### Exercices à réaliser:
a – Dans le premier paragraphe du texte sur Jeff Koons, relevez tous les adjectifs qui qualifient la voix qu'on pourrait prêter à l'artiste.
b – Écrivez, s'il vous plaît, la suite du texte sur Jeff Koons, à partir de sa dernière phrase.

### Page:
+++

Happy hour
Si l’on prend au premier degré le personnage de Jeff Koons, si on le considère comme un être à la fois expansif et séducteur mais aussi innocent, un peu à la manière d’un J R Vansant, le gamin de onze ans devenu génie de la finance du roman de William Gaddis, on pourrait croire que la voix de cet homme, Jeff Koons, est douce, enjouée et jeune. Gaie et entraînante. Une voix aussi lisse que son chien en ballon de baudruche, sa seule et unique création connue de tous – même les enfants connaissent le chien en ballon, même les adultes qui méprisent l’art contemporain. Après tout, Jeff Koons est un homme du peuple, et ce malgré le fait qu’il soit plasticien, profession dont on se méfie généralement, voire dont on se moque. Mais Koons est différent. C’est un homme de scène et un vendeur-né, il incarne le rêve de réussite de l’entrepreneur à l’américaine.
Et pourtant, comme je l’ai découvert en entendant Jeff Koons évoquer lui-même un certain nombre de ses œuvres d’art (« ces deux acteurs porno jumeaux ressemblent à s’y méprendre à Elvis » ; « la moustache de ce homard fait référence à Duchamp »), sa voix était contre toute attente rauque et grave. Elle était tellement gutturale et empreinte de doute que j’avais du mal à la relier au visage rayonnant et candide de l’artiste le plus célèbre du monde.
En 1975, Jeff Koons a interviewé le musicien David Byrne. Une vidéo de cette conversation est disponible sur YouTube, même si pour une raison ou une autre on n’y voit que Koons. Byrne, le sujet, est hors champ. Koons arbore une moustache et des favoris. Son visage est lustré de sueur nerveuse, ou peut-être ne s’agit-il que de la transpiration due à la chaleur étouffante de l’été new-yorkais. Il n’empêche, cette courte séquence d’archives laisse entrevoir un Koons loin de la perfection lisse et élaborée à laquelle nous sommes accoutumés, avec son côté Ken parfaitement manucuré, radieux, en chemise ou en costume sombre et chic voire en smoking, les yeux un peu trop écarquillés.

+++

### Bloc de données:
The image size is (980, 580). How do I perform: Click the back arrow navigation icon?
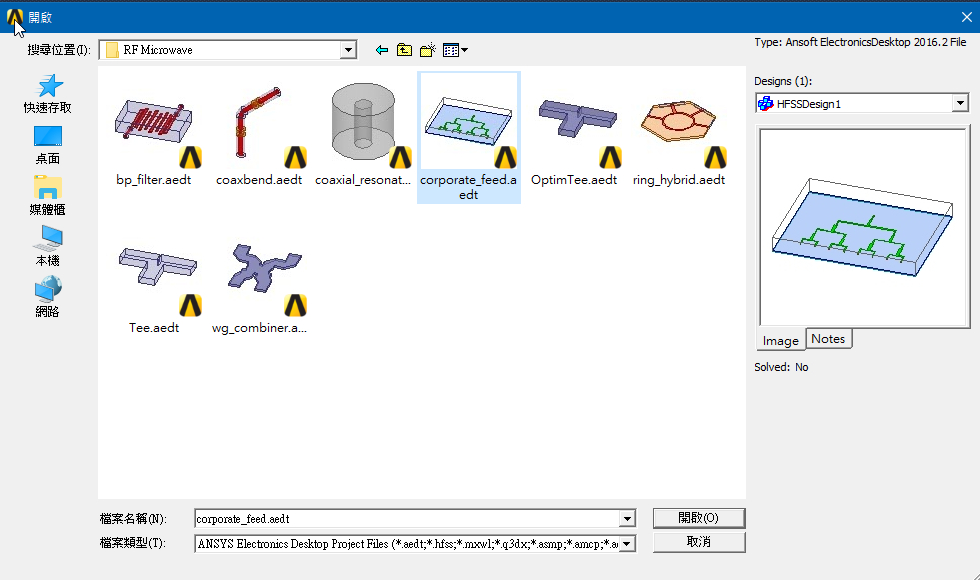[x=381, y=50]
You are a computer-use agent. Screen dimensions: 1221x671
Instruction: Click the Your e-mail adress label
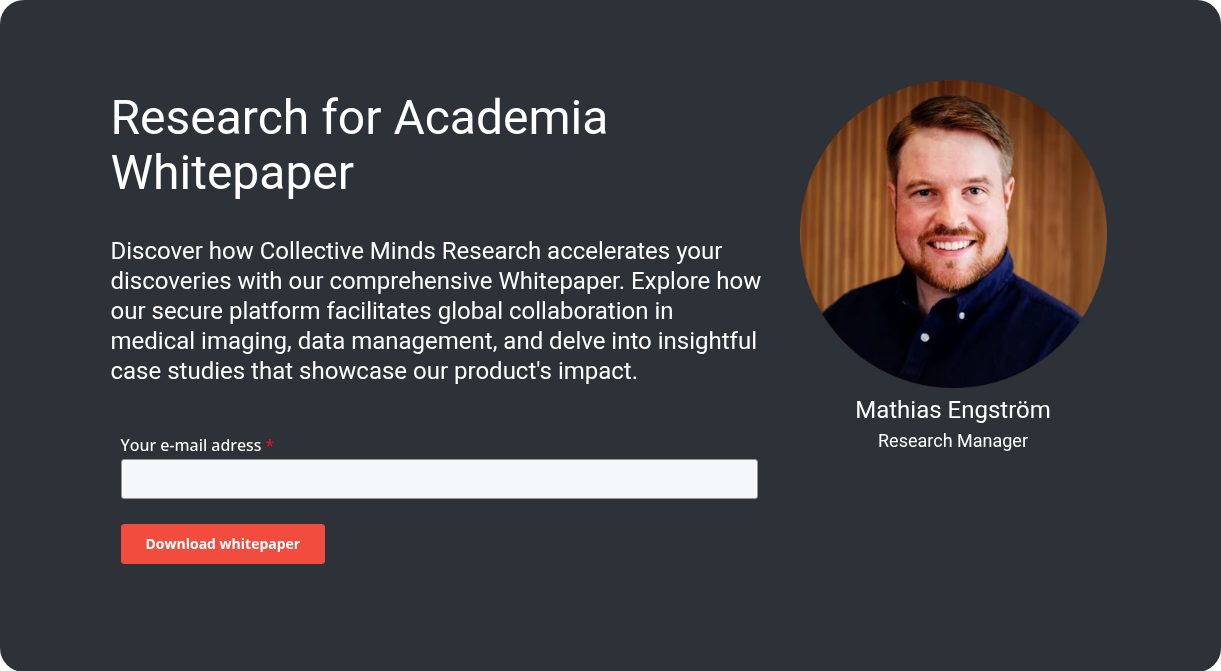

+++

### Réponses aux exercices:
a – douce, enjouée, jeune, gaie, entraînante, lisse

b –
Dans cette vidéo de 1975, il plisse fréquemment les yeux, amusé, alors qu’il mâche un chewing-gum ; il endure des silences gênants, sourit avec malice. Il dit à David Byrne qu’il est originaire du centre de la Pennsylvanie et on l’entend à son accent. « Il y a Bird-in-Hand, Cherryville, Pleasureville », énumère-t-il. Il s’agit de noms de villes, énoncés avec ironie. Byrne et lui ont peut-être fumé de l’herbe des années 1970 aux faibles effets psychotropes. On entend une chasse d’eau.
David Byrne : « Il se passe des choses dans d’autres villes, mais c’est plus secret. Ici, on peut payer pour voir ce genre de choses. »
Koons, avec dédain : « D’où je viens, il n’y a que des bars de bourges. » Plus tard il parle à Byrne d’un bar qu’il a aimé à Baltimore un soir de réveillon, une boîte de strip-tease avec des filles nues. C’était « confortable » précise-t-il, et « vrai ». Puis Byrne change de sujet.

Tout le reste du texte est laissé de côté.